■ Exercise prompt ■
Each line below should be written out exactly, with none skipped.

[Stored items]
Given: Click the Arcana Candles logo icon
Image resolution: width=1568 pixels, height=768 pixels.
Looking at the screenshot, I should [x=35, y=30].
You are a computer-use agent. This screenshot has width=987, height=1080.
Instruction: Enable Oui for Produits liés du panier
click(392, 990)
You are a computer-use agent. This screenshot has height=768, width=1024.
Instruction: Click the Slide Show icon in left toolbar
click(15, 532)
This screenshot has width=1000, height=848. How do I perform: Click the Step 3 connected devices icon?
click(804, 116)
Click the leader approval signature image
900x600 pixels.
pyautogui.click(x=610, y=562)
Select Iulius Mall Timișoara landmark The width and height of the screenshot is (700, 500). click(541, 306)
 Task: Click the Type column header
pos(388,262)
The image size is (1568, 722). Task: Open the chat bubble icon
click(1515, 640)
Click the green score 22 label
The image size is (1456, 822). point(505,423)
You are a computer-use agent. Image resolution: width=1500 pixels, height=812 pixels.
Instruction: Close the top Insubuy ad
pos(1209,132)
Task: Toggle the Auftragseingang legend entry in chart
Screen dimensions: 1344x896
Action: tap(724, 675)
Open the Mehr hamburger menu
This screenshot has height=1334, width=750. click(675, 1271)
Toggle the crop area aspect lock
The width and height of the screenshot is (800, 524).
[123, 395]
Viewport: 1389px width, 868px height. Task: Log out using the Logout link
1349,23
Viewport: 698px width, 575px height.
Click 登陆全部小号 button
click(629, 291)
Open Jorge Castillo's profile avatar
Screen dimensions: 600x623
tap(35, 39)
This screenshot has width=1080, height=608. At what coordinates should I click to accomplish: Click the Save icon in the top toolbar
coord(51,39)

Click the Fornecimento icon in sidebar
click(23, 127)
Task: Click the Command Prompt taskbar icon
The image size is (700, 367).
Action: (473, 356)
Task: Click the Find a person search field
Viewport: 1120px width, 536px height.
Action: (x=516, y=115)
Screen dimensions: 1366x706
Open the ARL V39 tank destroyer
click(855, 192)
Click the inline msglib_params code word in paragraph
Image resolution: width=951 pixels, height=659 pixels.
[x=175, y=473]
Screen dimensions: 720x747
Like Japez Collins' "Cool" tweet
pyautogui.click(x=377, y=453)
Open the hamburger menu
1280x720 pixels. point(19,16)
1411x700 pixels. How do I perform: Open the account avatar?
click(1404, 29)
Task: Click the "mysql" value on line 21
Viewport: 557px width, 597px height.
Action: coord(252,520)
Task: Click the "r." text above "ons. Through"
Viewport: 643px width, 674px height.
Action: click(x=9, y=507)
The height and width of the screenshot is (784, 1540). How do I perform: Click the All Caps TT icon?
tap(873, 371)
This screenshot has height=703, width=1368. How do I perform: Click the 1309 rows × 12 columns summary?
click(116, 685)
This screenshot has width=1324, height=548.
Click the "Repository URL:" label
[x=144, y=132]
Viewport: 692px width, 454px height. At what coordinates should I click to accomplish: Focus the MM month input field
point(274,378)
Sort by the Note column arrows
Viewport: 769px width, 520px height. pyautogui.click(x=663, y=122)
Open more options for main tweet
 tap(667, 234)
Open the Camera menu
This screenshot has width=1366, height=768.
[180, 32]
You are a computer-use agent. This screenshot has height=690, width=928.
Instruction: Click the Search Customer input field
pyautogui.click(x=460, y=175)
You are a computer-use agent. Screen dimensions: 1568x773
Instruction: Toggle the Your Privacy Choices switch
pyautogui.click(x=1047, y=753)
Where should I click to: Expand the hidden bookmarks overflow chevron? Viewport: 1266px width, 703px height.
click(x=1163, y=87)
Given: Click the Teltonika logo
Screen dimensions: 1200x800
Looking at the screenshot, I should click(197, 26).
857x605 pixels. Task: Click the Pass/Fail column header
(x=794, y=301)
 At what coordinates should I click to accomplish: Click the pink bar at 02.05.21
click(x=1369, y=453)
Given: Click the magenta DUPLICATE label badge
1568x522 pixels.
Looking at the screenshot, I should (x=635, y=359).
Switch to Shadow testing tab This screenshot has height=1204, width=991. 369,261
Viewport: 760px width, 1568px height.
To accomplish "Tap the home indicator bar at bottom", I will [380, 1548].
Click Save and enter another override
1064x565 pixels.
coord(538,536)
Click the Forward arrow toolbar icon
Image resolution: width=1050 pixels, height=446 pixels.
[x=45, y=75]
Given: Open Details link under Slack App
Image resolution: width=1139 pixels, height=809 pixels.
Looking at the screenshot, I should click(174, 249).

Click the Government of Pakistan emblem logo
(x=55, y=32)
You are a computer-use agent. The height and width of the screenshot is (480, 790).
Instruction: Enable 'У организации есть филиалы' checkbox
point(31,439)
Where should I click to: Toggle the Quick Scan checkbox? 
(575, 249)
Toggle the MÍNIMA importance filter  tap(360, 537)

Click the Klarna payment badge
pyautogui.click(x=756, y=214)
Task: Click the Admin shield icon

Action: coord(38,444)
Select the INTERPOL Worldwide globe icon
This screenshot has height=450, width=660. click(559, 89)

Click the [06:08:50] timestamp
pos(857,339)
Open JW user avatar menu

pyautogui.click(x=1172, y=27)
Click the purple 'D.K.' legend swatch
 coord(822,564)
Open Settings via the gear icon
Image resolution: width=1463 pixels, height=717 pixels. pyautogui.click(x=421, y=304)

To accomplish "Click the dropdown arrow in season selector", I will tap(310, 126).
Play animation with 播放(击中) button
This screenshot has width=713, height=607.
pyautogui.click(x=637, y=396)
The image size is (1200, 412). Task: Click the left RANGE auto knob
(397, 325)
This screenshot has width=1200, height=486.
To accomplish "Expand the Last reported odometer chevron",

■ Exercise result ■
Given: Click the Arcana Candles logo icon
Image resolution: width=1568 pixels, height=768 pixels.
Looking at the screenshot, I should [x=35, y=30].
You are a computer-use agent. This screenshot has width=987, height=1080.
Instruction: Enable Oui for Produits liés du panier
click(392, 990)
You are a computer-use agent. This screenshot has height=768, width=1024.
Instruction: Click the Slide Show icon in left toolbar
click(15, 532)
This screenshot has width=1000, height=848. How do I perform: Click the Step 3 connected devices icon?
click(804, 116)
Click the leader approval signature image
900x600 pixels.
pyautogui.click(x=610, y=562)
Select Iulius Mall Timișoara landmark The width and height of the screenshot is (700, 500). click(541, 306)
 Task: Click the Type column header
pos(388,262)
The image size is (1568, 722). Task: Open the chat bubble icon
click(1515, 640)
Click the green score 22 label
The image size is (1456, 822). point(505,423)
You are a computer-use agent. Image resolution: width=1500 pixels, height=812 pixels.
Instruction: Close the top Insubuy ad
pos(1209,132)
Task: Toggle the Auftragseingang legend entry in chart
Screen dimensions: 1344x896
Action: tap(724, 675)
Open the Mehr hamburger menu
This screenshot has height=1334, width=750. click(675, 1271)
Toggle the crop area aspect lock
The width and height of the screenshot is (800, 524).
[123, 395]
Viewport: 1389px width, 868px height. Task: Log out using the Logout link
1349,23
Viewport: 698px width, 575px height.
Click 登陆全部小号 button
click(629, 291)
Open Jorge Castillo's profile avatar
Screen dimensions: 600x623
tap(35, 39)
This screenshot has width=1080, height=608. At what coordinates should I click to accomplish: Click the Save icon in the top toolbar
coord(51,39)

Click the Fornecimento icon in sidebar
click(23, 127)
Task: Click the Command Prompt taskbar icon
The image size is (700, 367).
Action: (473, 356)
Task: Click the Find a person search field
Viewport: 1120px width, 536px height.
Action: (x=516, y=115)
Screen dimensions: 1366x706
Open the ARL V39 tank destroyer
click(855, 192)
Click the inline msglib_params code word in paragraph
Image resolution: width=951 pixels, height=659 pixels.
[x=175, y=473]
Screen dimensions: 720x747
Like Japez Collins' "Cool" tweet
pyautogui.click(x=377, y=453)
Open the hamburger menu
1280x720 pixels. point(19,16)
1411x700 pixels. How do I perform: Open the account avatar?
click(1404, 29)
Task: Click the "mysql" value on line 21
Viewport: 557px width, 597px height.
Action: coord(252,520)
Task: Click the "r." text above "ons. Through"
Viewport: 643px width, 674px height.
Action: click(x=9, y=507)
The height and width of the screenshot is (784, 1540). How do I perform: Click the All Caps TT icon?
tap(873, 371)
This screenshot has height=703, width=1368. How do I perform: Click the 1309 rows × 12 columns summary?
click(116, 685)
This screenshot has width=1324, height=548.
Click the "Repository URL:" label
[x=144, y=132]
Viewport: 692px width, 454px height. At what coordinates should I click to accomplish: Focus the MM month input field
point(274,378)
Sort by the Note column arrows
Viewport: 769px width, 520px height. pyautogui.click(x=663, y=122)
Open more options for main tweet
 tap(667, 234)
Open the Camera menu
This screenshot has width=1366, height=768.
[180, 32]
You are a computer-use agent. This screenshot has height=690, width=928.
Instruction: Click the Search Customer input field
pyautogui.click(x=460, y=175)
You are a computer-use agent. Screen dimensions: 1568x773
Instruction: Toggle the Your Privacy Choices switch
pyautogui.click(x=1047, y=753)
Where should I click to: Expand the hidden bookmarks overflow chevron? Viewport: 1266px width, 703px height.
click(x=1163, y=87)
Given: Click the Teltonika logo
Screen dimensions: 1200x800
Looking at the screenshot, I should click(197, 26).
857x605 pixels. Task: Click the Pass/Fail column header
(x=794, y=301)
 At what coordinates should I click to accomplish: Click the pink bar at 02.05.21
click(x=1369, y=453)
Given: Click the magenta DUPLICATE label badge
1568x522 pixels.
Looking at the screenshot, I should (x=635, y=359).
Switch to Shadow testing tab This screenshot has height=1204, width=991. 369,261
Viewport: 760px width, 1568px height.
To accomplish "Tap the home indicator bar at bottom", I will [380, 1548].
Click Save and enter another override
1064x565 pixels.
coord(538,536)
Click the Forward arrow toolbar icon
Image resolution: width=1050 pixels, height=446 pixels.
[x=45, y=75]
Given: Open Details link under Slack App
Image resolution: width=1139 pixels, height=809 pixels.
Looking at the screenshot, I should click(174, 249).

Click the Government of Pakistan emblem logo
(x=55, y=32)
You are a computer-use agent. The height and width of the screenshot is (480, 790).
Instruction: Enable 'У организации есть филиалы' checkbox
point(31,439)
Where should I click to: Toggle the Quick Scan checkbox? 
(575, 249)
Toggle the MÍNIMA importance filter  tap(360, 537)

Click the Klarna payment badge
pyautogui.click(x=756, y=214)
Task: Click the Admin shield icon

Action: coord(38,444)
Select the INTERPOL Worldwide globe icon
This screenshot has height=450, width=660. click(559, 89)

Click the [06:08:50] timestamp
pos(857,339)
Open JW user avatar menu

pyautogui.click(x=1172, y=27)
Click the purple 'D.K.' legend swatch
 coord(822,564)
Open Settings via the gear icon
Image resolution: width=1463 pixels, height=717 pixels. pyautogui.click(x=421, y=304)

To accomplish "Click the dropdown arrow in season selector", I will tap(310, 126).
Play animation with 播放(击中) button
This screenshot has width=713, height=607.
pyautogui.click(x=637, y=396)
The image size is (1200, 412). Task: Click the left RANGE auto knob
(397, 325)
This screenshot has width=1200, height=486.
To accomplish "Expand the Last reported odometer chevron",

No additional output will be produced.